Here’s the Tony Montana view:

my litle friend tony montana view

They are asking a rather mainstream $3,300 for the DD version. Sure, you could build it for less if you took your time and scrounged parts. But not for a whole lot less.

Texas Machine Gun & Ordnance is working to launch a full line of clones, plus other fun stuff (like flamethrowers).

Texas Machine Gun line

Their website is currently an early-days work in progress. But they have several auctions on GunBroker. Among them is an upper modeling the short Colt carbines from the classic caper movie Heat, a non-NFA “XM177” tribute (which uses a later barrel, the wrong diameter at the front sight base, unfortunately), an IDF Clone, and an “M4 GWOT Home Starter Kit” that shows they have a sense of humor (emphasis ours):

Texas Machine Gun & Ordnance “GWOT Home Starter Kit”. This is as close to the off-the-rack, sign the DA2062, M4 many of us were issued in the Global War on Terror. The rifle has a complete kit of Knights Armament rails, MaTech BUIS, and engraving to match an M4. The barrel is a 14.5 pin & welded extended A2 flash-hider, to make it non-NFA. For maximum authenticity, the package also includes a crisp, refreshing can of Rip-It energy drink, reflective belt to ward off all dangers, USGI 30rd magazine, and case.
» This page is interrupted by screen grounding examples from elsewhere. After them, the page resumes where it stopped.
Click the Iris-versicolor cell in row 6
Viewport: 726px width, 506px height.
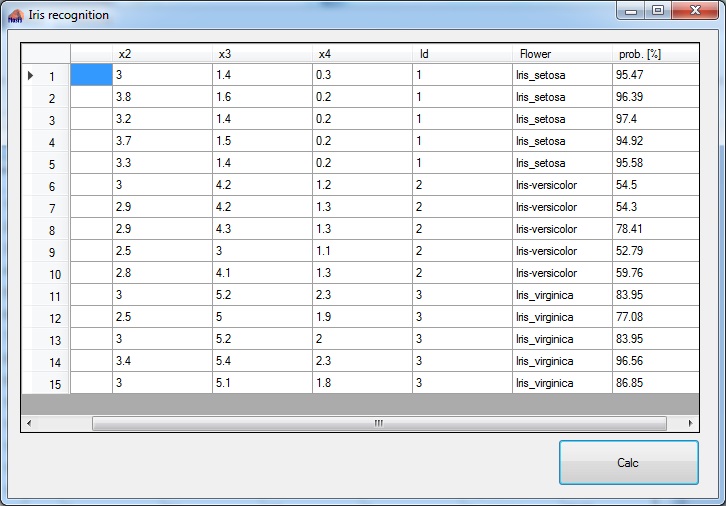pyautogui.click(x=561, y=185)
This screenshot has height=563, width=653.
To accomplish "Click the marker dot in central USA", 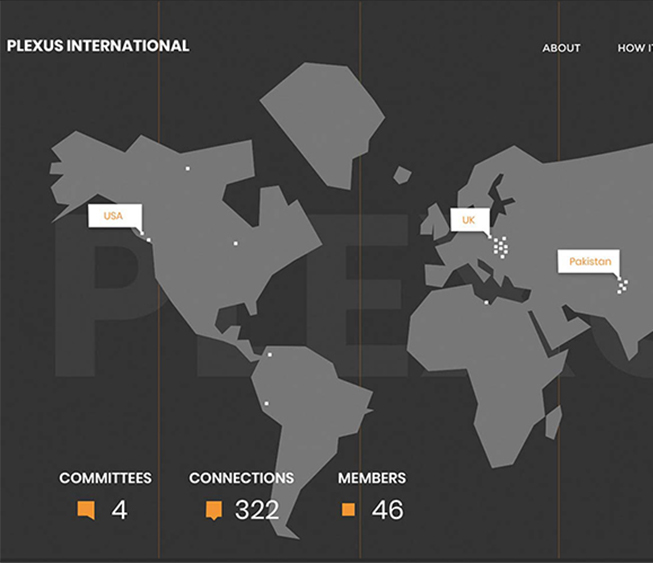I will coord(236,243).
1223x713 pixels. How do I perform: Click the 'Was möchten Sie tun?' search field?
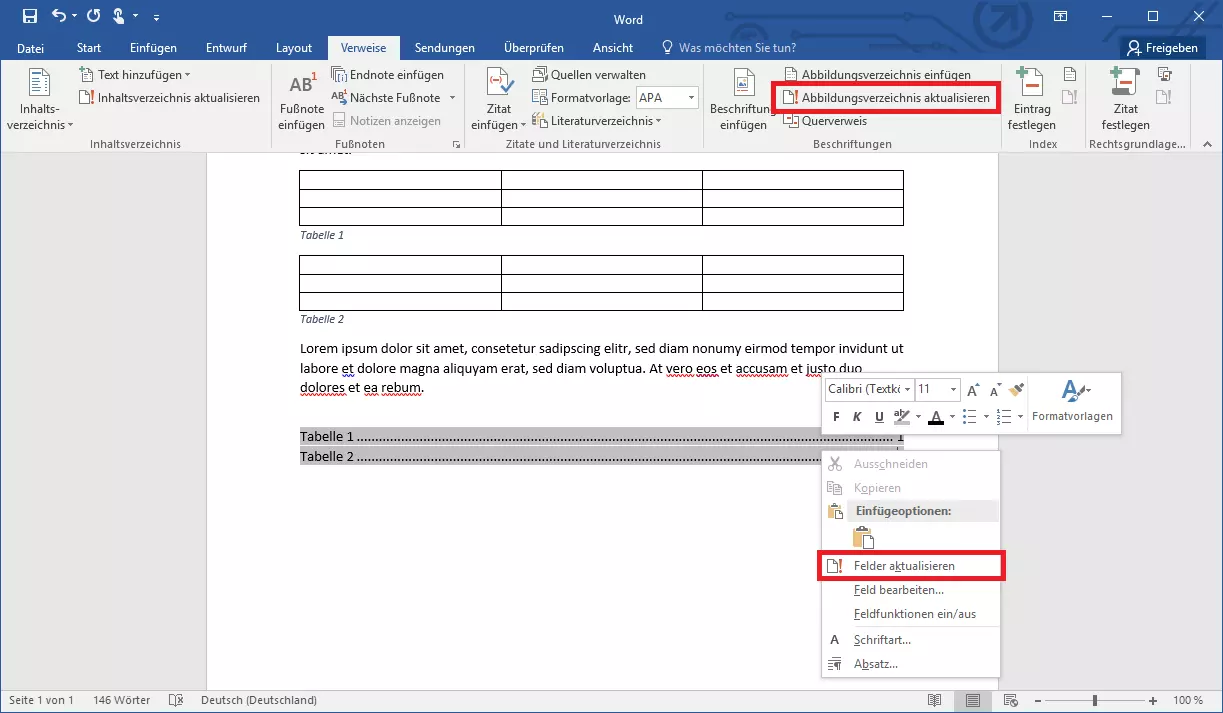point(736,48)
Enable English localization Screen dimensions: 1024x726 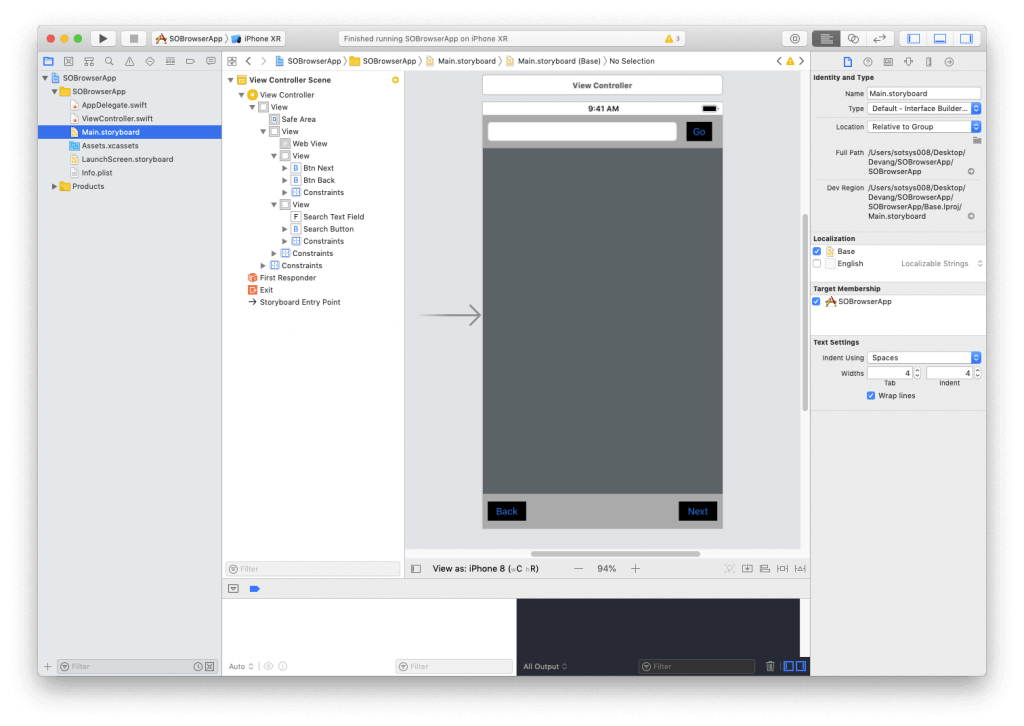pyautogui.click(x=817, y=263)
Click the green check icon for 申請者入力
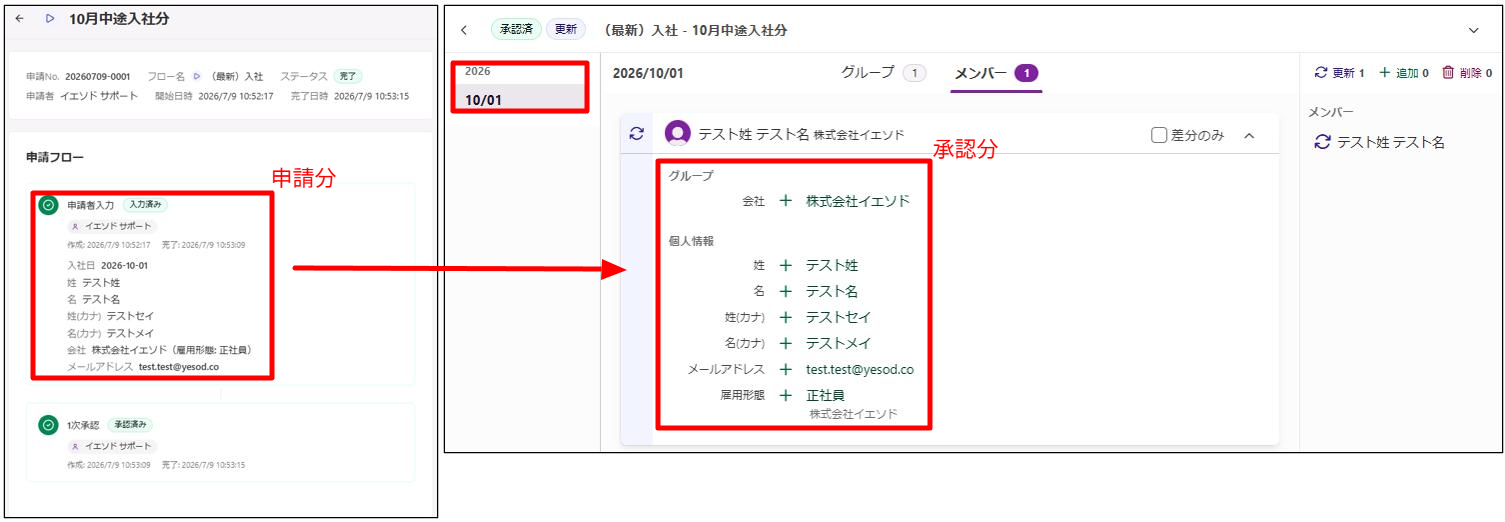 pyautogui.click(x=48, y=205)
All items are new, except the BUIS, which shows some handling wear.

Gen-you-whine GWOT accessories. Note the authentic background!

Gen-you-whine GWOT accessories. Note the authentic background!

We laugh now. In 2116 collectors will be haggling over genuine reflective belts. (But will they be haggling in Arabic, or Mandarin?).

Here are a couple examples of their base M16A1 clone, priced at $1,225 plus $50 shipping to your FFL:


Their description:

This is one of Texas Machine Gun & Ordnance’s new retro rifle line, that’s a SEMI-AUTO ONLY M16A1 replica (it’s not a machine-gun). It is available with either a grey A1 style lower, or a black one that is engraved to match a USGI M16A1. It is also available with your choice of a duckbill, 3 prong, or M16A1 flash-hider. Stocks are used by in excellent condition, and all internal parts are brand new, with Sons of Liberty Gunworks’ BCGs. Gun comes with one 20rd magazine, sling, and case.